琴聲清脆響起,歌曲婉轉進來,劍器随性随心随音舞起來,霎時間,公孫辰魚只覺好一出精彩絕倫的表演,這樣的表演,這樣的默契,讓她生出了“此曲只應天上有,人間難得幾回聞”的感慨。
沈靜姝也出神地看着眼前的表演,幾乎忘了贊嘆的語言。激動的時候,她歡喜地瞧着師父出神,眼睛裏冒着亮晶晶的火花。
邱長卿聚精會神地注視着裴旻的一招一式。裴旻越是慷慨激越,他的琴音就越是波瀾壯闊,裴旻的劍舞越是清麗,邱長卿的琴音就越是淡雅。這仿佛成了他們二人之間的一次試探,一次切磋,既互相成就,又互相碾壓。激蕩處有如橫掃千軍,豪邁時則有如天地共情于此刻。
鄭若言在場上漸漸失去了繼續唱下去的動力,她安靜地退至邱長卿的右後邊,将全副心思用來欣賞場上的人的表演。
表演結束後,衆人情緒都很高漲。邱長卿、裴旻和鄭若言三人重又回到案旁坐下。公孫辰魚趕緊為邱長卿整理了一下坐墊,重新為他斟滿了酒。邱長卿微微一笑,并不看她。
沈靜姝邊給師父捶肩,邊笑道:“師父,您真是太了不起了。”邱長卿笑着,故意把身子往前傾,這樣沈靜姝就捶不到他的肩膀了。沈靜姝也就明白了師父的意思,順勢就坐了回來,只是呆呆地笑着。

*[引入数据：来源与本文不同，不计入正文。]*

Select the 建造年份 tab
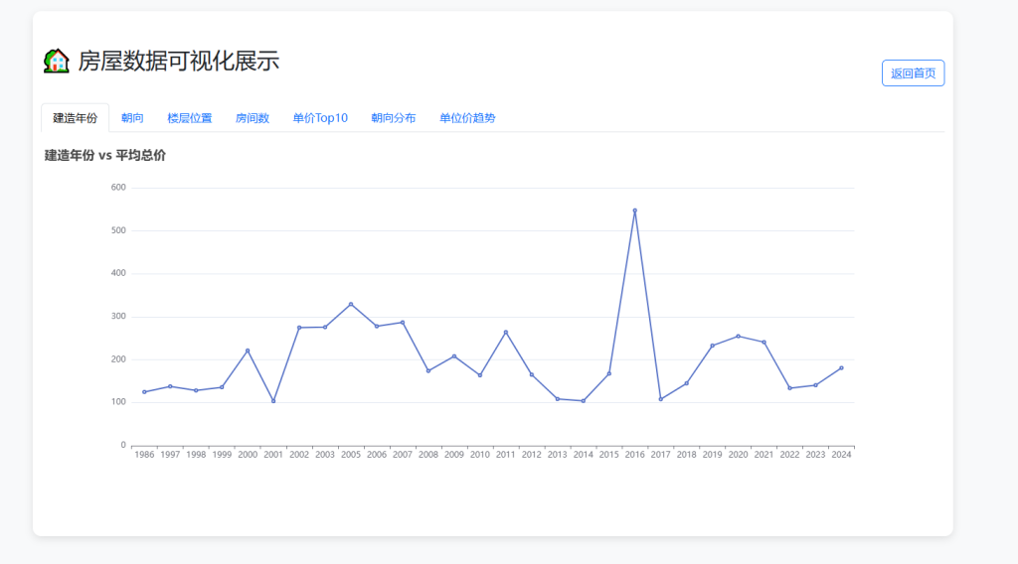 [76, 118]
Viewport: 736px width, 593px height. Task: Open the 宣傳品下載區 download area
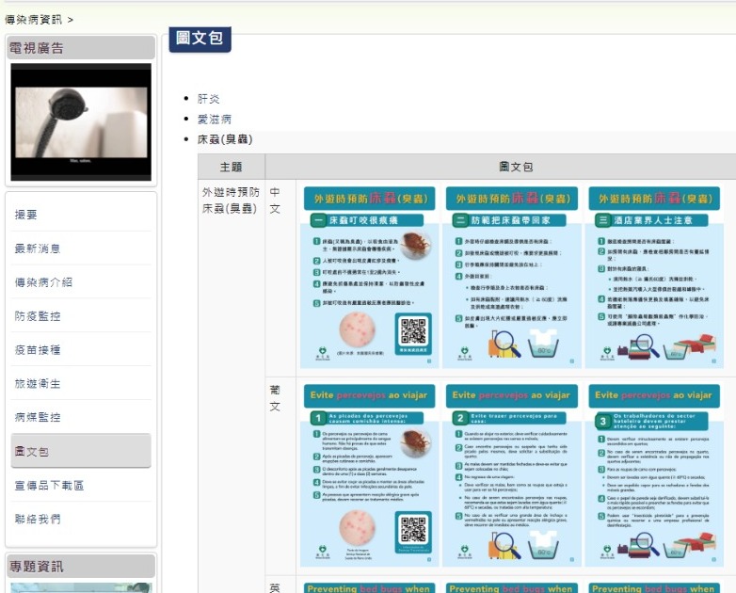(x=49, y=486)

公孫辰魚又把酒壺遞給了鄭若言,鄭若言會心一笑,便又給裴旻斟滿了酒。于是衆人又痛快地喝了起來。
沈靜姝和公孫辰魚倆人對飲,漸漸地,她們都有些醉了。
邱長卿和裴旻聊了不少,公孫辰魚喝醉了時便口不能言,但心裏清明,也聽了個八分真切。
沈靜姝喝醉了就喜歡耍酒瘋,說胡話。對于席上的人說了些什麽,醒後全無印象。
邱長卿道:“裴郎君,你是哪裏人氏?來長安多久了?”
裴旻道:“某祖籍是河東聞喜。15歲随父親來長安,之後一直羁旅長安,已經5年有餘。某一直漂在長安,是為了實現一番抱負,可現實卻是虛度年歲,前途黯淡。”
裴旻內心嘆了一口氣,他不想在外人面前顯出人窮志短的氣質來。他內心保持清醒的态度,臉上保持着淡然的微笑,從容地應付着眼下的局面。
邱長卿欣賞這個和自己一般大小的年輕人,同情他的境遇,不想讓他察覺自己對他的同情。他相信,裴旻是不需要別人的同情的,但也許理解是不會被拒絕的。
“裴郎君,不如你來某府上做個西賓,如何?負責教這兩個……”邱長卿瞅了一眼公孫辰魚和沈靜姝的男裝打扮,又道:“小郎君……劍舞?”邱長卿碰了一下裴旻的酒杯,望着他的眼睛,真誠地提議道。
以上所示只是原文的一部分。